The mountain man is coming now.noriega001
Why?  Oh dear heart!  He is blind-
He cannot see past the veil:
He is coming to speak Gallego
He is coming so that Gallego can live.

Our language is a little bird
The child will usually see
In the sky of the shaggy mountain;
Whether on a wild rose branch
Or the border of a fountain.

It is a flower you can’t take
From the heath, and well tricks
The one who goes after it
If, amongst the mountain gorse
Collecting, he gets pricked.
noriega varela

It is a rivulet running
Sheltered through the shade
Of some dense pine wood:
Take this cover and it dies
Before it can reach the valley.

It’s what dawn’s lustre breaks
Lit by trembling light;
And Our Lady sings to Jesus
in Gallego when he cries,
Lulling him to sleep.

Gallego is a whispering-
The most magical thing there is!
It is the loving language
In which to hear, “My son!”
From the lips of your mother.

It is a speech that illumines,
Moving our hearts
To take the shortest route
To the sighs of the poor
With the grace of charity.

It is such a restless language
That it manages to overcome
The yearning sorrows
Of the replete star
And the moonlit night.
May devotion and pain
Be always on your side
I revere you deeply, believe
That only in heaven
Could there be a better tongue.


When Novoneyra was doing military service with Manuel María in 1952, Noriega Varela was one of the poets they read together.  Noriega went to school at the seminary in Mondoñedo, a school for poets.  When he left he became involved in anti-cacique social protest and spent some time in exile from the landscape that gave him life.
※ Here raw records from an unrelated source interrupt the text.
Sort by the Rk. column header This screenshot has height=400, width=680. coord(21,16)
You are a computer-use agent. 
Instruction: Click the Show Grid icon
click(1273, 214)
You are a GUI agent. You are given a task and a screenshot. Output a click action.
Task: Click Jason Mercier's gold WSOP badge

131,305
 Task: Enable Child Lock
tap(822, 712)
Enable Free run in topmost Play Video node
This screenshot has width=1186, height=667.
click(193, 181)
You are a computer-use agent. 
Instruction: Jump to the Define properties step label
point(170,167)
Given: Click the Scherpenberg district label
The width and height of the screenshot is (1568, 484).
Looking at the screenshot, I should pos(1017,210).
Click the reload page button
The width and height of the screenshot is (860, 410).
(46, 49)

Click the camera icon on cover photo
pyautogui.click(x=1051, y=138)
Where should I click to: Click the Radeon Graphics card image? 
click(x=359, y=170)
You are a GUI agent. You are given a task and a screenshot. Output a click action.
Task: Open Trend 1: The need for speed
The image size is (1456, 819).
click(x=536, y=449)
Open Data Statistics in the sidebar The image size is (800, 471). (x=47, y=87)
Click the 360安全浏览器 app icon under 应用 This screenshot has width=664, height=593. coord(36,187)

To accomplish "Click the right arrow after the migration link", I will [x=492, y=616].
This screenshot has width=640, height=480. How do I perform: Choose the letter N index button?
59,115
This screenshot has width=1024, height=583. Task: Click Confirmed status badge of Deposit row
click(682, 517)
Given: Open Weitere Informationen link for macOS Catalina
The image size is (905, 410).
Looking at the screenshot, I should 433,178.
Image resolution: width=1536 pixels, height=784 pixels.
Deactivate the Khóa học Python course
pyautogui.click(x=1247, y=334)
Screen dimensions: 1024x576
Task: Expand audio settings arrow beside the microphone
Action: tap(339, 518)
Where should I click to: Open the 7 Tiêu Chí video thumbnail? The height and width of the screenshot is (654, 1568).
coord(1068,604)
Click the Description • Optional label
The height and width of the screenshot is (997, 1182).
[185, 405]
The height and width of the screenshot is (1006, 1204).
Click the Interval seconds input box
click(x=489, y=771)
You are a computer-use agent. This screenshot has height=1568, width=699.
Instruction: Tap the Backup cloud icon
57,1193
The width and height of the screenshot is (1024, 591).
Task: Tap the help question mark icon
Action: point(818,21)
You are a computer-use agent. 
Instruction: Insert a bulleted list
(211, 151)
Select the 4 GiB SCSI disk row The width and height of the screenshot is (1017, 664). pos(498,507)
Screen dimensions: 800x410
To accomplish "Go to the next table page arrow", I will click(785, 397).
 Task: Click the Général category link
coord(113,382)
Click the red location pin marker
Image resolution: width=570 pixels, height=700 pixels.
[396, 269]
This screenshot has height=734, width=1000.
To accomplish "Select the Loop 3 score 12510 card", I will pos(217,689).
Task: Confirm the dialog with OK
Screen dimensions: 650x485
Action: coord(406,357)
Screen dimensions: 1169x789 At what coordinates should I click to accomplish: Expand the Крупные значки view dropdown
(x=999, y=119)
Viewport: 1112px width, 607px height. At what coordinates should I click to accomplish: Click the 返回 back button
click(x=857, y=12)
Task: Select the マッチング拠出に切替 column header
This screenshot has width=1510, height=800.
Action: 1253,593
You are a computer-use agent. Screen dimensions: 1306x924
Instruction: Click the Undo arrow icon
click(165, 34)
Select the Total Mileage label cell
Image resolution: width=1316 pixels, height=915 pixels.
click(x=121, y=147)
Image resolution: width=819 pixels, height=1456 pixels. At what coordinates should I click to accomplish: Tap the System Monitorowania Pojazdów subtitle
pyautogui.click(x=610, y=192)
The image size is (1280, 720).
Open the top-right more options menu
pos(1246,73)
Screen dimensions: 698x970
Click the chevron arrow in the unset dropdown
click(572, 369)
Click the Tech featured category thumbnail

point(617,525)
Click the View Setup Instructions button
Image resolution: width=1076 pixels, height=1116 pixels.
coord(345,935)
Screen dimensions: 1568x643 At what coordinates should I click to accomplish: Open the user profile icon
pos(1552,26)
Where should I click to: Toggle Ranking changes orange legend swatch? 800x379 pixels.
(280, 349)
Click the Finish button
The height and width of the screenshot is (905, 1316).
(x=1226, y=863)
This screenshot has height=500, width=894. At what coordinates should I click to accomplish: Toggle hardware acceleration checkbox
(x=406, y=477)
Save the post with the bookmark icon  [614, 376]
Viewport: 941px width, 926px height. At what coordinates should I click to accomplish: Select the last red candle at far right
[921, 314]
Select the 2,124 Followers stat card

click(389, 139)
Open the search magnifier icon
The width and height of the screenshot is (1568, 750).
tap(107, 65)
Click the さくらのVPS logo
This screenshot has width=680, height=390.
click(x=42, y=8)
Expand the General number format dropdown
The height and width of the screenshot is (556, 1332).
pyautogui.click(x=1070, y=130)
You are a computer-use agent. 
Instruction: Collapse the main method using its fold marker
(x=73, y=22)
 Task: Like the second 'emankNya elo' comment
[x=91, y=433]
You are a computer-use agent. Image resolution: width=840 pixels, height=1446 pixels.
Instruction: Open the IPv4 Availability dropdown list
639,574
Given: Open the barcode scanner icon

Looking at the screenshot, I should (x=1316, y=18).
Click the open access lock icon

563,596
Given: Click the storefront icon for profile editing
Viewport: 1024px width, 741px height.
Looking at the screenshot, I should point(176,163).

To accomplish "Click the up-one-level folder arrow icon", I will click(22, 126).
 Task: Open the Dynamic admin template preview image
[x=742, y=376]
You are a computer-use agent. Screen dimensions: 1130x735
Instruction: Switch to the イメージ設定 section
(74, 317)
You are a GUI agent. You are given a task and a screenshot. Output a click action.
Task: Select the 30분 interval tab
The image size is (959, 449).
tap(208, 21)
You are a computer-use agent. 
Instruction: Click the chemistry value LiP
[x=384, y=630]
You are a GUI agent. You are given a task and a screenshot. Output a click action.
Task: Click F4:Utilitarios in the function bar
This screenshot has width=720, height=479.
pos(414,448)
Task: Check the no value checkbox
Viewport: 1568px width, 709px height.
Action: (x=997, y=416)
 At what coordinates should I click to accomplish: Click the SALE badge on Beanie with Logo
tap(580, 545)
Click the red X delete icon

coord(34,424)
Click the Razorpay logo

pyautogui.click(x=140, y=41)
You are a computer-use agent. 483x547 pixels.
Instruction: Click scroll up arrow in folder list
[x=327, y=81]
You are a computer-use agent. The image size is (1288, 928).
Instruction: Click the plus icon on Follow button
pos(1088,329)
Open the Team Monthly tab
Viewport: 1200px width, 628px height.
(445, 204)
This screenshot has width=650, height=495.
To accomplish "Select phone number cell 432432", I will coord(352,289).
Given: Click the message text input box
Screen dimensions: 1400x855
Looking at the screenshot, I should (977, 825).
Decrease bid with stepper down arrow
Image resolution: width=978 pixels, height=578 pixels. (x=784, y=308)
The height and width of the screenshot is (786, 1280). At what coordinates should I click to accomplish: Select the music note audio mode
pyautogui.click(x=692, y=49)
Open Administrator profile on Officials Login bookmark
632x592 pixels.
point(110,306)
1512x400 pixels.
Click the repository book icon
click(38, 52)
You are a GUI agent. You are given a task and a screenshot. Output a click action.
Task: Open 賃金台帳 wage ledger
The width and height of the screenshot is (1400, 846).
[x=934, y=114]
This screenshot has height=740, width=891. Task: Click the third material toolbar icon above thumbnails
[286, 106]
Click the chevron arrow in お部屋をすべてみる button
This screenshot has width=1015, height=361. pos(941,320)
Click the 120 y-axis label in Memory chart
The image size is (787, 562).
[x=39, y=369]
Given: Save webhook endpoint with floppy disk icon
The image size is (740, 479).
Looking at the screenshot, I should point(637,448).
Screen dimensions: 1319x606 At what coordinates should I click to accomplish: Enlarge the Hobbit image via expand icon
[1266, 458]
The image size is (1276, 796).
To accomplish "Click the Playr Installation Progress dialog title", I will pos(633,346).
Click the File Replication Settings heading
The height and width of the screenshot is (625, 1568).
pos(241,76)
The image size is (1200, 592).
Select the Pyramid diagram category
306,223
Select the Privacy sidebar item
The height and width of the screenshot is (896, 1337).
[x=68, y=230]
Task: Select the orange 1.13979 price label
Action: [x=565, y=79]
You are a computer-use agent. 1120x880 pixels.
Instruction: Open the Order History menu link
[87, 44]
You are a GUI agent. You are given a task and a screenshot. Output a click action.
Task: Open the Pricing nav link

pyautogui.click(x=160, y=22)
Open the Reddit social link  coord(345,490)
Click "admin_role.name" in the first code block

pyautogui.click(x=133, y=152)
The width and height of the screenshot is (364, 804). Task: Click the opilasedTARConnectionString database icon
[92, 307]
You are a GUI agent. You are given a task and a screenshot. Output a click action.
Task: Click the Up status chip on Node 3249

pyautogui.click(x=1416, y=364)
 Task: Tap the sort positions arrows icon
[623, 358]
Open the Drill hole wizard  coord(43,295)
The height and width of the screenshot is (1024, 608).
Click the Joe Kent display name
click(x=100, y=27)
If Novoneyra is indissociably associated with the Eidos of O Courel,  Noriega is similarly associated with Mondoñedo and the mountains around.  He was not a professional writer.  He worked as a teacher for most of his life, but his job doesn’t define him any more than your job defines you.  He was a man who walked in the mountains and enjoyed going to village fiestas.  He wrote out his poems in meticulous long-hand and was so scared by the Nationalists that he dropped the rebellious ideas of his youth.


The magic of Noriega’s poetry is timeless, even though the things he describes have passed away.  That image of the rivulet running through the centre of the poem is protected by the shade of the deep, pine wood.  It is sadly ironic that there are few pine woods around Mondoñedo now.  The town is trapped in the past- like Villafranca del Bierzo and countless other places in Spain that face backwards when the world is rushing forwards.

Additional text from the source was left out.